- _Excerpt provided_:
I thought of James Murphy a little bit just ’cause some of these vocals are from those earliest recordings where I was just trying stuff out. The “How could they treat you like a forgotten card” verse was right from the start something I tracked. And yeah, James Murphy kind of has this drawl that can be both melancholy and laid back. And I don’t know if I was imitating it, but it reminded me of him.
TOLEDO: I was still kind of in the “piece it together on the computer” mode, and I put “Famous” together one night on tour. I got the idea for this two-chord riff that would really be kind of a live jam sort of thing, and I tried to start recreating that on the computer, and did not capture the vibe at all. I don’t even remember now what I was trying to capture, but instead I got this totally different thing with these chopped up vocals and this weird house beat.
And the vocals come from… we were recording the multi-tracks for the live shows every night, and I grabbed a hard drive and grabbed a vocal performance off of one of our previous nights of performing and when I dragged it in, it kinda got warped and fucked up and sped up and I kept a lot of those bits in. I think you can hear me singing “Bodies” and “Cosmic Hero” in the background through the song.
STEREOGUM: I don’t know if I caught that.
TOLEDO: I think if you pay attention to some of the more audible phrases you can hear that coming through, but for the most part, it just sounds like frenetic gibberish. And so, then I had this song that was very strange, and I didn’t know quite what it meant, and I liked that. So I tried to match the writing to that style and almost the stream of consciousness, coming up with something on a very natural level.
The lyrics seem like sort of cross between Lou Reed and David Byrne, who as artists are very different, but they both have a sort of tendency to try and strip stuff down to a very basic human level. Lou Reed kind of just blurts stuff out, and the more awkward and un-melodic it is, the better. And I guess you could say that David Byrne does the same thing. But yeah, it kinda reminds me of “Once In A Lifetime,” just these weird thoughts boiling around in the context of a dance song. And then it also reminds me of stuff like “Junior Dad,” which is the last track on Lulu, which is the last album Lou Reed did, with Metallica.

Screenshot grounding data:
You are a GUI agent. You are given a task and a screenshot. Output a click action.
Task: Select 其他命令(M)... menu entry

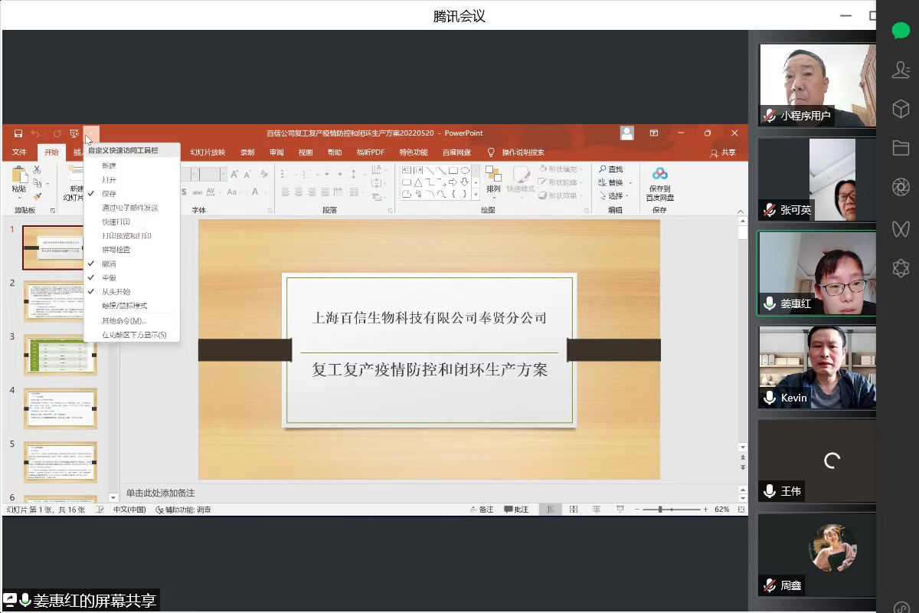124,320
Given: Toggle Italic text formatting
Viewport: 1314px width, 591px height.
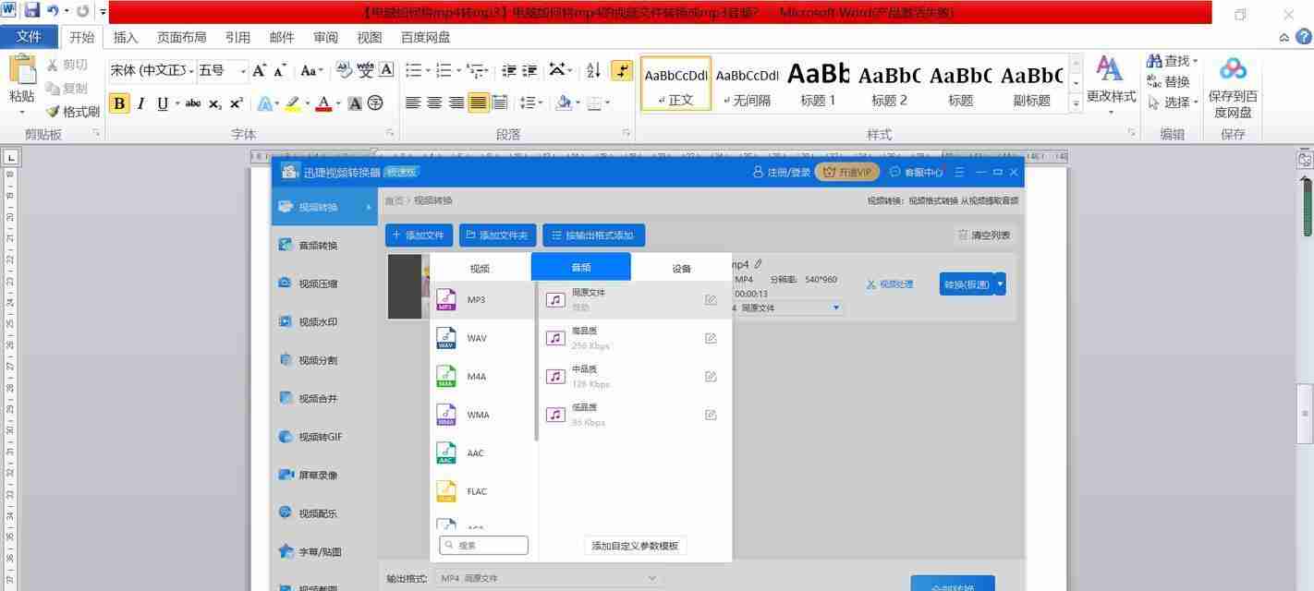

- _Tasks to perform_:
a) From the interview text about the song "Famous," list every song title that is mentioned.
b) Continue the interview text about writing "Famous" from the point where it stops.

- _Results for each task_:
a) "Famous," "Bodies," "Cosmic Hero," "Once In A Lifetime," "Junior Dad"

b)
That’s sort of the ultimate anti-closer to me, where it just — it’s a confrontational puzzler or something. You know, it has these lyrics that seemed direct, and yet what is it about? There’s some sort of confusion in what’s going on. I always liked the idea for this record, of closing with a song that kind of felt anti-climatic, I guess. But originally I had a different song, and the title comes from this other song, which I guess I had all written out but didn’t get too far on in terms of putting it together musically. And that was much more relevant to the title. I think the chorus was, “I knew you before you were famous,” or something.
And then I kind of drifted away and didn’t wanna do that anymore. So I just kept the title and attached it to this completely different song where I think it gets a bit of a more ironic context, where you have the perspective of someone who is the opposite of famous. No one’s looking at them, no one is caring for them, and they’re just sort of on their last rope and running short of it rapidly. It just disintegrates from there, drifting off to sleep with these unresolved thoughts. In a way, I kind of think a lot of this album is like, late-night thoughts or maybe early morning thoughts, but ultimately, you know, there’s no resolution to them, they’re just sort of represented as honestly as I can.
Making A Door Less Open is out now via Matador.